Yémen : l'ONU appelle à une enquête sur l'attaque contre un bus d'enfants

, modifié à
  • A
  • A
yemen attaque bus enfants 1280
l'ONG Save The Children a condamné jeudi une "horrible attaque". © STRINGER / AFP
Partagez sur :

Jeudi, l'ONG Save the Children a également demandé une enquête indépendante après ce drame survenu dans la région de Saada. 

Au moins 29 enfants ont été tués dans une attaque ayant frappé jeudi leur bus sur un marché dans le nord du Yémen, a annoncé le Comité international de la Croix-Rouge (CICR). La coalition sous commandement saoudien a affirmé avoir mené une opération militaire "légitime" dans ce secteur rebelle.

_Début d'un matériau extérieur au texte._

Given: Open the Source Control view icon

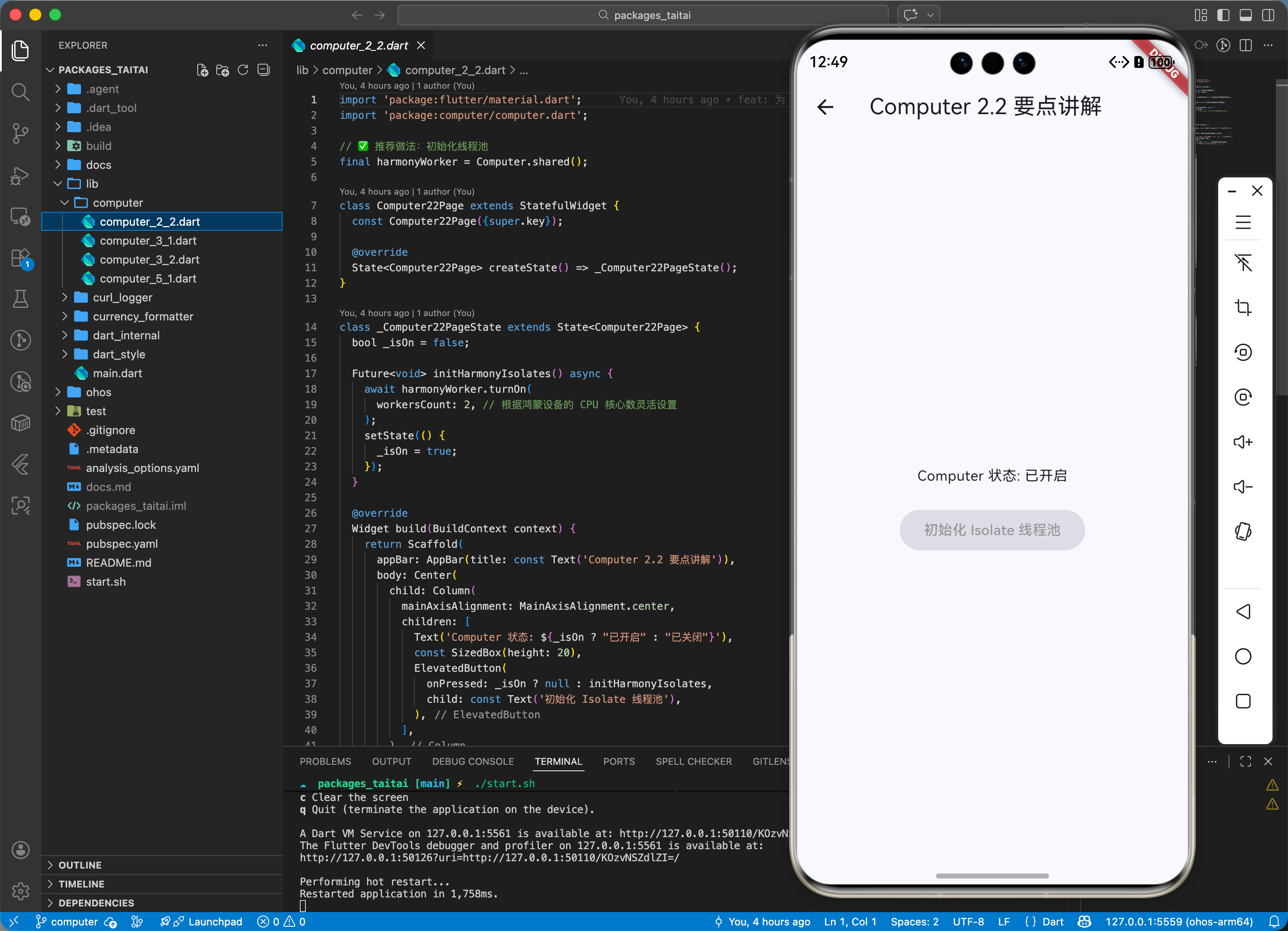Looking at the screenshot, I should tap(20, 133).
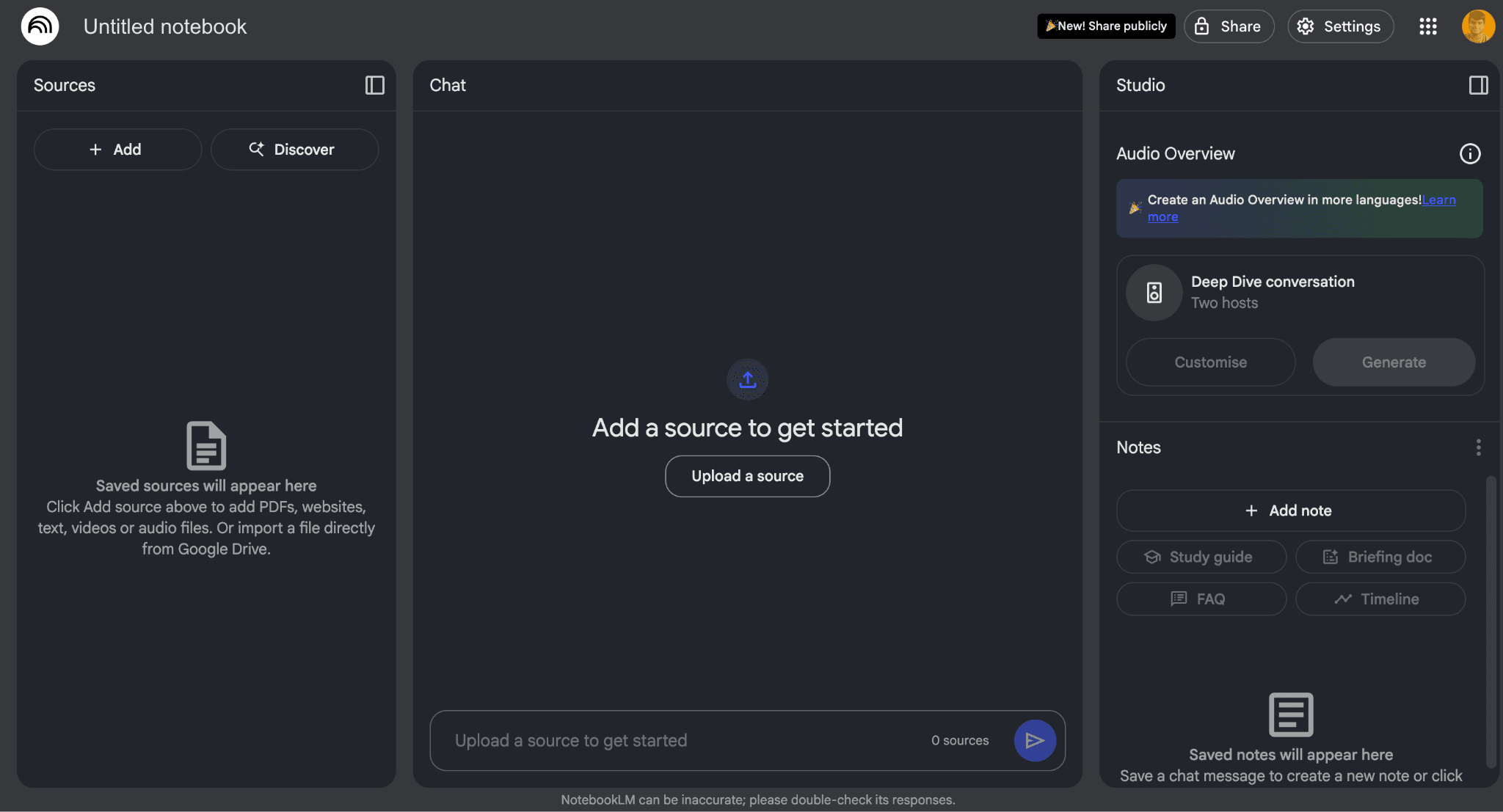The height and width of the screenshot is (812, 1503).
Task: Click the New Share publicly badge
Action: point(1105,26)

Pour la coalition, des combattants "Houthis". Un hôpital de la province de Saada soutenu par le CICR "a reçu les corps de 29 enfants âgés de moins de 15 ans et 48 blessés, dont 30 enfants", a annoncé l'organisation sur son compte Twitter, sans donner de détails sur la nature de l'attaque ayant touché le marché de Dahyan. La coalition a reconnu avoir mené une frappe aérienne qui a touché un bus mais soutient que celui-ci ne transportait pas des enfants mais des "combattants Houthis", a déclaré son porte-parole, Turki al-Maliki. La région de Saada est le fief des rebelles Houthis, combattus par la coalition dirigée par l'Arabie saoudite en soutien aux forces du président Abd Rabbo Mansour Hadi.

"Les civils continuent de payer". Le secrétaire général de l'ONU Antonio Guterres a appelé à une enquête "indépendante", tandis que Washington a demandé à la coalition dirigée par l'Arabie saoudite une investigation"approfondie". Selon l'ONG Save The Children, qui a condamné une "horrible attaque" et réclamé une enquête indépendante, les enfants ont été touchés alors qu'ils se trouvaient dans ce bus les ramenant à l'école après un pique-nique. Sur Twitter, l'organisation Médecins sans frontières (MSF) s'est dite "profondément attristée" par l'attaque de jeudi, soulignant que cette zone, où elle fournit un soutien médical, est inaccessible depuis un mois pour des raisons de sécurité. "Les civils continuent de payer le prix le plus élevé après trois ans de guerre au Yémen, des milliers d'entre eux ont été tués, blessés ou amputés", a déploré l'ONG.